Louis de Wecker (29 September 1832 – 24 January 1906) was a French ophthalmologist born in Frankfurt am Main, Germany.

He studied medicine in Würzburg, Berlin, Vienna and Paris, earning doctorates from Würzburg (1855) and Paris (1861). From 1862 he maintained a popular ophthalmology clinic in Paris.

In 1867 he performed an enucleation of the eye of Léon Gambetta. His name is associated with "de Wecker scissors", which are small sharp-pointed scissors used for intraocular surgery of the iris and lens capsule.

Dr.

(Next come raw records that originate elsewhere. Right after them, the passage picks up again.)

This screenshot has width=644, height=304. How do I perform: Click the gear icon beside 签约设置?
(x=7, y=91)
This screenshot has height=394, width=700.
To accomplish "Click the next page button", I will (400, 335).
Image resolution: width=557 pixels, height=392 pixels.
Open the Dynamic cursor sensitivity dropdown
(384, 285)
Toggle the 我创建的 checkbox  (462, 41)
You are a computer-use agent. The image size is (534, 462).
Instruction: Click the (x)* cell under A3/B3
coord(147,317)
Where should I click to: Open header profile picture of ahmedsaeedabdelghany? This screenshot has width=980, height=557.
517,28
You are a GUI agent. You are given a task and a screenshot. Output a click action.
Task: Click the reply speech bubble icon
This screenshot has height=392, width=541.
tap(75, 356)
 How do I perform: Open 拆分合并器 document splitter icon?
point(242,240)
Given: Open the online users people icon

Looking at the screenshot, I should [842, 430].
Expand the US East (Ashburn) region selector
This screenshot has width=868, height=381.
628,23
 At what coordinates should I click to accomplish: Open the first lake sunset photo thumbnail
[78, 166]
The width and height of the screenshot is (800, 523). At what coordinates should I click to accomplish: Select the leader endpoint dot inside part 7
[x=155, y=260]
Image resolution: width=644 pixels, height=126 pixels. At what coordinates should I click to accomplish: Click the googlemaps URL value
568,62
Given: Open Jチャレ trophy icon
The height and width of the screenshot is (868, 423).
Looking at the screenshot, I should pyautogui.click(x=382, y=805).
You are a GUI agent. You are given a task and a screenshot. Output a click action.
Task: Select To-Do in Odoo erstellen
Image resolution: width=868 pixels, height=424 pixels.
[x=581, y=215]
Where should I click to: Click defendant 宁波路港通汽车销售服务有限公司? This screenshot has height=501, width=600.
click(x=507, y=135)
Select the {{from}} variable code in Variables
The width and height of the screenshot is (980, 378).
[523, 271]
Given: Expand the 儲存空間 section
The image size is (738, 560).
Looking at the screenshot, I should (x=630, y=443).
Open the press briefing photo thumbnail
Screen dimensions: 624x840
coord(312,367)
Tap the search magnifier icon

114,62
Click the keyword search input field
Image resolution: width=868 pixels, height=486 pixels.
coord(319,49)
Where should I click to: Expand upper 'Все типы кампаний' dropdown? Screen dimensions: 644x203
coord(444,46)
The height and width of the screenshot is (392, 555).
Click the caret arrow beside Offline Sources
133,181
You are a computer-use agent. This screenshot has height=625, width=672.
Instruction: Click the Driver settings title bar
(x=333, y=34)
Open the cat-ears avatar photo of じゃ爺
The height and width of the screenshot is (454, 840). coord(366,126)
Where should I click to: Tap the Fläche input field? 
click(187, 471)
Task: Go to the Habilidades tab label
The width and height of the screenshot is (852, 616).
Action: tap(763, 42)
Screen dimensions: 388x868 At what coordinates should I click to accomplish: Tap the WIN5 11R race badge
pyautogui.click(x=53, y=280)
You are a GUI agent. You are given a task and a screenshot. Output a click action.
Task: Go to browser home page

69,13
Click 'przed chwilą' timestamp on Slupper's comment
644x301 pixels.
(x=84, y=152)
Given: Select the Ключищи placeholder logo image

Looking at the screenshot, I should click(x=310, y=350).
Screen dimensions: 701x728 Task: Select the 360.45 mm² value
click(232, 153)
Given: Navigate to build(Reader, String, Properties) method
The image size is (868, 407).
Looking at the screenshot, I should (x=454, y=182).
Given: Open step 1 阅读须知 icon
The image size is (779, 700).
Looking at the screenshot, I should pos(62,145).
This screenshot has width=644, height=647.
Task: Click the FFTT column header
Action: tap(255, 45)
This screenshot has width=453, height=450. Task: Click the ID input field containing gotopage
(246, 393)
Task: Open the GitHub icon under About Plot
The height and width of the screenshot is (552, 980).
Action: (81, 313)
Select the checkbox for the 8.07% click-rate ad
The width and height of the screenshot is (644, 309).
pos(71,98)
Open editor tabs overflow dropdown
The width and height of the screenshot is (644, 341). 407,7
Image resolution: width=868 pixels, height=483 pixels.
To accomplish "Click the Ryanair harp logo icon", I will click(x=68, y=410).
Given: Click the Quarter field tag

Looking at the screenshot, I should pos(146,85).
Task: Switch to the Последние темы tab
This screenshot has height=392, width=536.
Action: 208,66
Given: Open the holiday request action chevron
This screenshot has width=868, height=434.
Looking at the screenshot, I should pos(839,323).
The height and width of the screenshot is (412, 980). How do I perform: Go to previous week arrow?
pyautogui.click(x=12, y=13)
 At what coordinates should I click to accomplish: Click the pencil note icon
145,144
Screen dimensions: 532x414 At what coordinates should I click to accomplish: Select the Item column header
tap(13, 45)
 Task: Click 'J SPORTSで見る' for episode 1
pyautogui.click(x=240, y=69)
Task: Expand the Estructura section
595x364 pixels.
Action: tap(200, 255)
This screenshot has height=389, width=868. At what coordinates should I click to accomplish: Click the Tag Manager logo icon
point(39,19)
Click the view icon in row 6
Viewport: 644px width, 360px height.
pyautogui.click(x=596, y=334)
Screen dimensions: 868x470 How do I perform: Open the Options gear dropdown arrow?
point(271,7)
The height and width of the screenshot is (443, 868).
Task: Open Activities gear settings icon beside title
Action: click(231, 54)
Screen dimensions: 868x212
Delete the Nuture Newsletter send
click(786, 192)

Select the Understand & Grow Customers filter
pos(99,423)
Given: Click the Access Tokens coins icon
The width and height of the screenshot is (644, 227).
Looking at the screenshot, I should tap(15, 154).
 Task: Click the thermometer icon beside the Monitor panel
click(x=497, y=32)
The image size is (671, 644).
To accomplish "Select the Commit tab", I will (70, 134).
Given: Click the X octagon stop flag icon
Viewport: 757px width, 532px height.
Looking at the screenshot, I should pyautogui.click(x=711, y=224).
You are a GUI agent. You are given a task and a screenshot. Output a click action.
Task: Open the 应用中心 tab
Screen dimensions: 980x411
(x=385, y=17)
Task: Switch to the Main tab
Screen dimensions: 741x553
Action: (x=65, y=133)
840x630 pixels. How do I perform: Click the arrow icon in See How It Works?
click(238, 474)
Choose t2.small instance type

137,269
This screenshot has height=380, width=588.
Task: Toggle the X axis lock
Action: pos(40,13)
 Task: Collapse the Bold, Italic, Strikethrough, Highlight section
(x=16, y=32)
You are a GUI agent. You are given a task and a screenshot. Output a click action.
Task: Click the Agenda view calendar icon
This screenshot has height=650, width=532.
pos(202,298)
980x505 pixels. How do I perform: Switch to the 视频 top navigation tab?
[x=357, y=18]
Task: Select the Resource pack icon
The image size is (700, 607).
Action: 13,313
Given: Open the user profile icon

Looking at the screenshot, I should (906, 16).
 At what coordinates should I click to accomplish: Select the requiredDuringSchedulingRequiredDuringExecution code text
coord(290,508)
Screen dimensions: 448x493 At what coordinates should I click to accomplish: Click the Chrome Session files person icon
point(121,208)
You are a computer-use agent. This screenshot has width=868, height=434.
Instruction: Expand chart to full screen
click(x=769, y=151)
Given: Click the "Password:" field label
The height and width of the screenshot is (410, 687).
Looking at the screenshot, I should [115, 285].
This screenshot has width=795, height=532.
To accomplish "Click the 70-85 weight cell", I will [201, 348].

José Rizal (1861-1896), martyr and national hero of the Philippines, completed his ophthalmological training under Professor Louis de Wecker in Paris in 1885.

== Selected writings ==
- Traité des maladies du fond de l'oeil et Atlas d'ophthalmoscopie, 1870 with Eduard Jäger von Jaxtthal; (Treatise on maladies of the fundus of the eye and an atlas of ophthalmoscopy).
- De l'iridotomie, 1873 (Iridotomy).
- Échelle métrique pour mesurer l'acuité visuelle, 1877 (Metric scale to measure visual acuity).
- Traité complet d'ophthalmologie, with Edmond Landolt (Comprehensive treatise of ophthalmology).
- "Ocular therapeutics"; translated into English in 1879.
- Traité theorique et pratique des maladies des yeux (Theoretical and practical treatise on maladies of the eye).
- Ophtalmoscopie clinique, 1881 (Clinical ophthalmoscopy).